Using Machine Learning for predicting antibiotic resistance in bloodstream infections

Antibiotic resistance poses a significant challenge in modern medicine, with current tests requiring 24-48 hours to determine susceptibility. In critical cases, this delay can be life-threatening. Therefore, a rapid and accurate method for predicting antibiotic resistance is essential. This purpose of this study is the development and comparison of several machine learning/deep learning models to predict antibiotic resistance or susceptibility using epidemiological data. While most studies focus on urinary tract infections or all infections, due to the availability of large datasets, few address specifically bloodstream infections despite their clinical importance. Models were trained using hospital data acquired from the Bologna metropolitan area, for patients with positive blood cultures between January 2024 and December 2024. The following pathogen-antibiotic combinations were considered for this study: S.aureum-Oxacillin, E.faecium-Vancomycin, E.coli-Cefotaxime, Ceftazidime and K.pneumoniae-Cefotaxime, Meropenem. Input features include patients demographics (age, sex), time the blood culture was taken, identified species, antibiotic used and AMR rates in the different hospitals.
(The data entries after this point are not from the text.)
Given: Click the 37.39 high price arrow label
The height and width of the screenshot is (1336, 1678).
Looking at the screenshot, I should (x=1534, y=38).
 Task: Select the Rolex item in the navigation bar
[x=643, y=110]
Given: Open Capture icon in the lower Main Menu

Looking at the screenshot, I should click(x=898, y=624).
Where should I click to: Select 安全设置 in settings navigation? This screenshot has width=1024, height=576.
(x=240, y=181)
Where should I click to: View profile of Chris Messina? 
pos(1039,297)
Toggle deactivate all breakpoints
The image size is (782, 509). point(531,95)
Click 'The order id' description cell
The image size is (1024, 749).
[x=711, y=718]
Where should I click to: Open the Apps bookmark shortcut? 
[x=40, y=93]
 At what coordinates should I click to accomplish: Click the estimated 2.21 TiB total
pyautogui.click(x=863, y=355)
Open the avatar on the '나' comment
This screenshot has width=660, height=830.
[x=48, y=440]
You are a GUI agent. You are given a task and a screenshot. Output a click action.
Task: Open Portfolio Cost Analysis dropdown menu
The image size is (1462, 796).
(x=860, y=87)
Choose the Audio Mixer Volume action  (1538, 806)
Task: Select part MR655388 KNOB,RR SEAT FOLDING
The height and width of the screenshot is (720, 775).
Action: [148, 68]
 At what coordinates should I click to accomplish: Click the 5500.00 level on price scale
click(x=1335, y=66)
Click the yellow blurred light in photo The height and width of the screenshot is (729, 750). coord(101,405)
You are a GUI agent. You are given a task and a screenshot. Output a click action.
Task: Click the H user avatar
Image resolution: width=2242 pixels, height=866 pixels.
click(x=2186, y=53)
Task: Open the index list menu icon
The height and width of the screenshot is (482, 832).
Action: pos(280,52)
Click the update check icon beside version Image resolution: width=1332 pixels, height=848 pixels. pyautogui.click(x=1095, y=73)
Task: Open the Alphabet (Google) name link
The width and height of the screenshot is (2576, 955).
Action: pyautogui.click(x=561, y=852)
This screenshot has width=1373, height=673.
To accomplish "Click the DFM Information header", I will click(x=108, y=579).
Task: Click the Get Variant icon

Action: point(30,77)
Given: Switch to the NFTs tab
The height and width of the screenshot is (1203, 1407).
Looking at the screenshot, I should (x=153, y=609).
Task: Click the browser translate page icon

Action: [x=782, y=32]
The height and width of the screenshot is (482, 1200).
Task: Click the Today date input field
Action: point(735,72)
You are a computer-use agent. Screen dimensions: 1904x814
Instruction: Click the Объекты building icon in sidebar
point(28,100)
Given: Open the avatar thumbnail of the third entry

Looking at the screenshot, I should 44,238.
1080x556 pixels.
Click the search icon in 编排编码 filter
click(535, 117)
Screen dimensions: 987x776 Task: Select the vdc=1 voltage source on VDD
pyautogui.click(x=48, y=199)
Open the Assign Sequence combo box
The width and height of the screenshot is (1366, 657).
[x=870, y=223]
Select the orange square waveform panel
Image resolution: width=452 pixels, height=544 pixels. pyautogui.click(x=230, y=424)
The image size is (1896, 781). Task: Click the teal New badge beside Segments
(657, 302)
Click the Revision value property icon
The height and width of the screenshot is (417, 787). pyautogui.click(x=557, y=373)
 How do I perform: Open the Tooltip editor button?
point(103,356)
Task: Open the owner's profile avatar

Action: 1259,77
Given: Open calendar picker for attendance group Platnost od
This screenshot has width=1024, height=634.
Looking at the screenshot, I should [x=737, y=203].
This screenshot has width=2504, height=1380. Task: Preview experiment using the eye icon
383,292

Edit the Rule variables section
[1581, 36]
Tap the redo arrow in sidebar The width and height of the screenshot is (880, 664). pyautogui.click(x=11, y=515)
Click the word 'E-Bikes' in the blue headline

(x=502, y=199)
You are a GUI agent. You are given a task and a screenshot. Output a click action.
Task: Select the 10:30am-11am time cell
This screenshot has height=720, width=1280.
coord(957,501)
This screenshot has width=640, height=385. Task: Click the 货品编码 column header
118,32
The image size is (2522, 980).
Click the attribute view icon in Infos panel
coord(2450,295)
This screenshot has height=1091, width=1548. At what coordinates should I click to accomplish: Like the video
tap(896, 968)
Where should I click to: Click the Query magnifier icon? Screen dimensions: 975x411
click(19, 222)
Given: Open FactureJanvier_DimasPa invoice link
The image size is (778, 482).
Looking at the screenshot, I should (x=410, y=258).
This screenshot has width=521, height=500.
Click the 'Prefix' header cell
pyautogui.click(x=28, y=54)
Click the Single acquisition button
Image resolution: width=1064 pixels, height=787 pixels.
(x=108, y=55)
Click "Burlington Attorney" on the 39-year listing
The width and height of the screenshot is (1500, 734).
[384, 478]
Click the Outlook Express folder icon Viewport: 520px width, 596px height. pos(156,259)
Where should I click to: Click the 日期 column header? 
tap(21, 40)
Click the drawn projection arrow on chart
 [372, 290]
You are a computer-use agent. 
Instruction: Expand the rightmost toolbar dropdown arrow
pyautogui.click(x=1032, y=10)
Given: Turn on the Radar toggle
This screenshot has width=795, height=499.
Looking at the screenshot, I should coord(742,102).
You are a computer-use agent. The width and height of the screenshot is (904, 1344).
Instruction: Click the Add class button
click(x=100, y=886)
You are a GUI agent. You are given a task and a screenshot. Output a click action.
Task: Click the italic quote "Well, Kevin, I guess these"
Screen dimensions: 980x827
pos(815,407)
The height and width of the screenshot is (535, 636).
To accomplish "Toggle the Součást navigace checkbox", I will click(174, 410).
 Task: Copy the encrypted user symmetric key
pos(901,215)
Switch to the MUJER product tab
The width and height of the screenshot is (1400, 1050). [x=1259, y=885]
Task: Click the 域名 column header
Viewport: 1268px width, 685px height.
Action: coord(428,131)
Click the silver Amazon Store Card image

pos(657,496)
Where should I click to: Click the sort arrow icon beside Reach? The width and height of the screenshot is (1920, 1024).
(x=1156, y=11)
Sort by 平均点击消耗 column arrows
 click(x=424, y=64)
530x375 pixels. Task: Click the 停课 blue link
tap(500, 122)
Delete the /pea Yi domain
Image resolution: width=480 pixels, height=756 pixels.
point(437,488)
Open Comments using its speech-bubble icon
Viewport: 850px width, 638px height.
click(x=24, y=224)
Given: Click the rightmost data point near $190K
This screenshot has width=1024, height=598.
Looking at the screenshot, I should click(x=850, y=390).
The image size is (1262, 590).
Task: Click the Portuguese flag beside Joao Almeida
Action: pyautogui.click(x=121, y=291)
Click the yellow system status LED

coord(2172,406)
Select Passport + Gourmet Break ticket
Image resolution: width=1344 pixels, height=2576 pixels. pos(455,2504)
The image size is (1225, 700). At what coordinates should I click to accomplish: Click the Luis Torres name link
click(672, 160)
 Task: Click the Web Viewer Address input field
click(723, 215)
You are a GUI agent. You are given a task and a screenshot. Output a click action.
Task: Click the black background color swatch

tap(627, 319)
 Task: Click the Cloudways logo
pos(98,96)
Models were built using Python and the sklearn and PyTorch libraries. The employed models were logistic regression, random forest, XGBoost and Multi Layer Perceptron. The predictive value of the machine learning models is modest, with values for the ROC-AUC ranging from 0.60 to 0.82, depending on the pathogen-antibiotic combination used. These values are similar to previous results found in literature. Important predictive features such as historical antibiotic exposure and patient medical records were unavailable in the current dataset. Future iterations will incorporate these and other clinically relevant variables to optimize model performance and enhance predictive precision.